Texas. Home of cowboy boots, remembering the Alamo and Republican President George W. Bush. The state legislature hasn't met an abortion ban it hasn't embraced, a discrimination bill it didn't champion or a Christian doctrine it didn't find a way to twist into far-right ideology.
Could such a state really vote blue? Yes, say political pundits -- and this may be the year it happens.
While Texas has long been one of the most conservative states in the nation, there's little doubt that it's changing its ways. Texas is growing younger, much more racially diverse and, with the help of the tech bubble and other economic changes, it's drawing more liberals into the state than ever before.
That changing demographic has resulted in what could be referred to as "peak Republican syndrome," the idea that the state hit its high point in GOP enthusiasm and will start to decrease as time passes. As Mary Beth Rogers wrote in Salon in early 2016:
The first indication of the potential shift here is that Republicans have finally reached their peak voting strength. They can't win more white votes than the 75 percent they got in the 2014 governor's race against the ill-fated Wendy Davis campaign. The percentage of eligible white voters among the Texas electorate is declining. With that decline we are beginning to see a drop in Republican vote margins in areas of their greatest strength – the seven big suburbs that surround Dallas, Houston, San Antonio and Austin. One of those once-reliable Republican suburbs outside of Houston has already moved into swing vote territory.

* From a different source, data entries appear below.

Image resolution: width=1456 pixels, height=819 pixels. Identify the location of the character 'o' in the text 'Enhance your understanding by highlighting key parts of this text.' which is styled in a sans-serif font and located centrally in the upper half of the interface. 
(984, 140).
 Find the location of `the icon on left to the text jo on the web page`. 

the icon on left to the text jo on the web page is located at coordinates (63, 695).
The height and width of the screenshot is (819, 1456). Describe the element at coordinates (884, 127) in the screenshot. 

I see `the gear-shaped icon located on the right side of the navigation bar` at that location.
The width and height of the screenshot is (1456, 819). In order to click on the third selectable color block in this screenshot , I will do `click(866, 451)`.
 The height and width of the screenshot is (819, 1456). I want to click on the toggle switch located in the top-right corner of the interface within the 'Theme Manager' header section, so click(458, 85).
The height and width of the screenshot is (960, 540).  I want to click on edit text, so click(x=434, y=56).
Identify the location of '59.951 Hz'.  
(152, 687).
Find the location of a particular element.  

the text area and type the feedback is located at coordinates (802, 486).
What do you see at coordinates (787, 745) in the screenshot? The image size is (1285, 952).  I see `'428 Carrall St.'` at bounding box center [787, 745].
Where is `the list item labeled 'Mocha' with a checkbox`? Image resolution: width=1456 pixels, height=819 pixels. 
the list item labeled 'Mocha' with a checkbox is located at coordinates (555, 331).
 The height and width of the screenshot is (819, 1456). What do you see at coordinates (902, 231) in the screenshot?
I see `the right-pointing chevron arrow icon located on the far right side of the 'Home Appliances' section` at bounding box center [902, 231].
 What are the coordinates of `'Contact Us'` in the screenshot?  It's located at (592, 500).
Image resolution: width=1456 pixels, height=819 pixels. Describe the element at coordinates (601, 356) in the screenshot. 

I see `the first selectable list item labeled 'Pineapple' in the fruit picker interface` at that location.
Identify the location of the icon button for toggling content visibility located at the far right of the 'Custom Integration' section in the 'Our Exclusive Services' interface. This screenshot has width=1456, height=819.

Others will follow because Texas suburbs are no longer the sole domains of white voters. Over the past decade, an influx of African-American, Hispanic, and Asian homeowners has moved into Texas suburbs to create increasingly diverse communities. With the organic growth of traditional Democratic voters among African-Americans and Latinos who live in the cities, plus the in-migration of culturally progressive millennials who are flocking to Austin and Dallas, Republican dominance will soon diminish.
It's been two years since Rogers predicted Texas hit peak Republican, and one year into the Trump administration -- something no one could have seriously predicted in January of 2016 -- and if anything, that well may have accelerated Texas's GOP support.
President Trump's aggressive push to end DACA and send DREAMers back to their countries of origin, his continuous drumbeat for a wall between the US and Mexico and now his obsessive opposition to policies that help immigrants bring family members legally into the US have pressured Hispanics -- who may have embraced other GOP values, like religious liberty -- to abandon a party determined to harm them and their community.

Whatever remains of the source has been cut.